**Travail à faire**:
1. Reproduisez un passage de la critique de Superman Lost : commencez aux mots « Notre avis sur » et arrêtez-vous après « de respirer normalement. ».
2. D'après la critique de Superman Lost, pendant combien de temps Superman dit-il à sa femme avoir disparu ?

┌─ Extrait du document

Superman Lost

(Superman Lost 1 à 10)
Alors qu’il pense réussir à éloigner un engin spatial qui menace dangereusement la Terre, Superman se retrouve soudain piégé à des milliers d’années-lumière de sa planète d’adoption, avec des pouvoirs amoindris. Revenir auprès de Lois lui prendrait… des années…

Par fredgri, le 8 avril 2024

Notre avis sur Superman Lost

Tandis que Lois Lane s’occupe d’un article important, le bipper de Clark sonne, il doit rejoindre la Justice League pour aller repêcher un sous-marin chinois quelque part. Le topo habituel, une urgence dont dépend bien évidemment la sécurité de la planète. Allez, hop, un éclair rouge et Lois se retrouve à peaufiner l’intro de son papier en attendant que son cher et tendre revienne. Seulement, voilà, deux ou trois heures plus tard, le kryptonien est en effet de retour, mais il affirme à sa femme qu’il a en fait disparu pendant 20 ans…
Lois découvre alors que son super mari doit se réadapter à sa vie avec elle, sur Terre, voire même avec ses propres pouvoirs, ou simplement le fait de respirer normalement.

└─
┌─ Données fournies

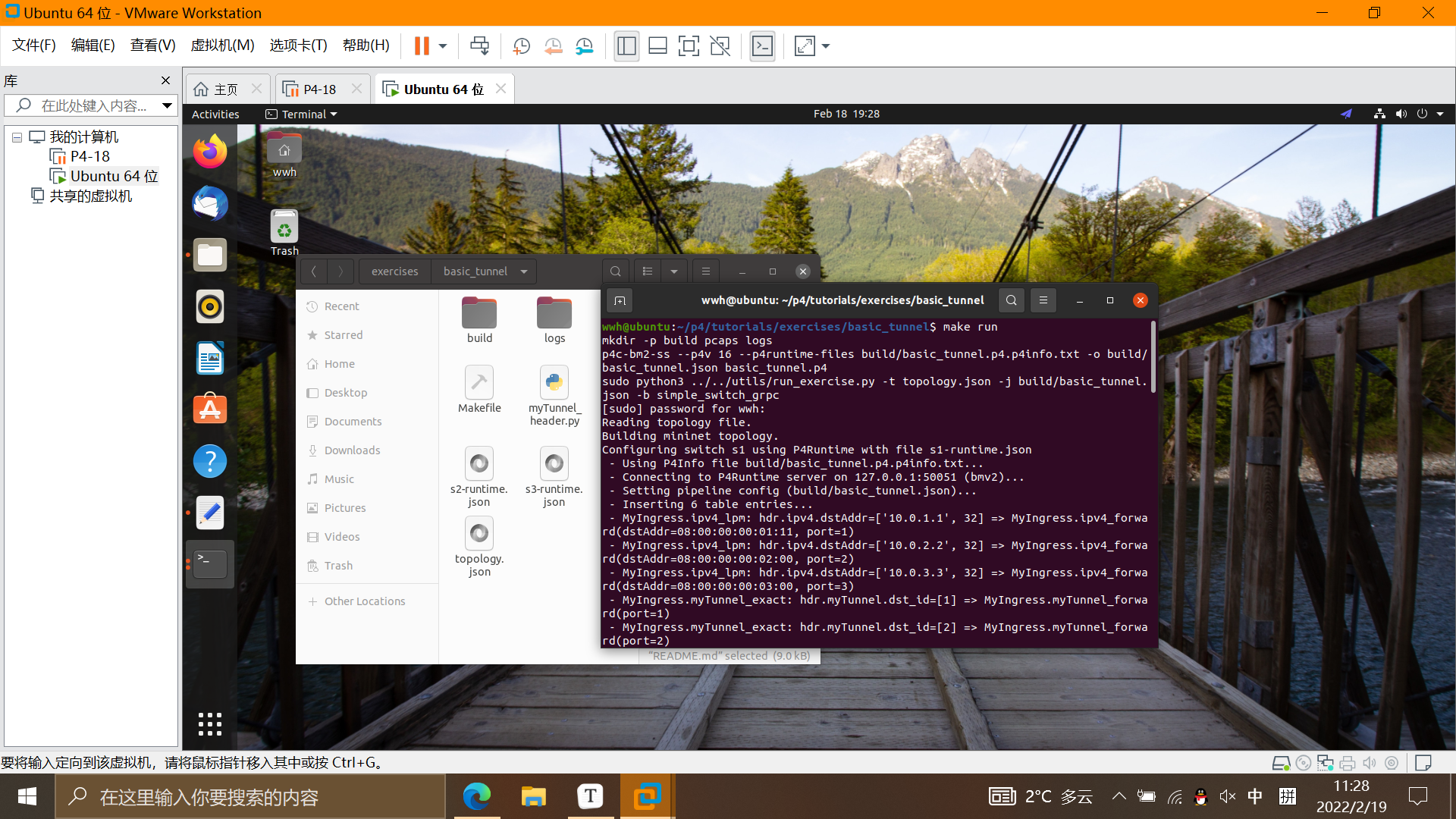This screenshot has width=1456, height=819.
Task: Open Other Locations in the Files sidebar
Action: [x=364, y=601]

└─

**En réponse**:
1.
Notre avis sur Superman Lost

Tandis que Lois Lane s’occupe d’un article important, le bipper de Clark sonne, il doit rejoindre la Justice League pour aller repêcher un sous-marin chinois quelque part. Le topo habituel, une urgence dont dépend bien évidemment la sécurité de la planète. Allez, hop, un éclair rouge et Lois se retrouve à peaufiner l’intro de son papier en attendant que son cher et tendre revienne. Seulement, voilà, deux ou trois heures plus tard, le kryptonien est en effet de retour, mais il affirme à sa femme qu’il a en fait disparu pendant 20 ans…
Lois découvre alors que son super mari doit se réadapter à sa vie avec elle, sur Terre, voire même avec ses propres pouvoirs, ou simplement le fait de respirer normalement.

2. Pendant 20 ans.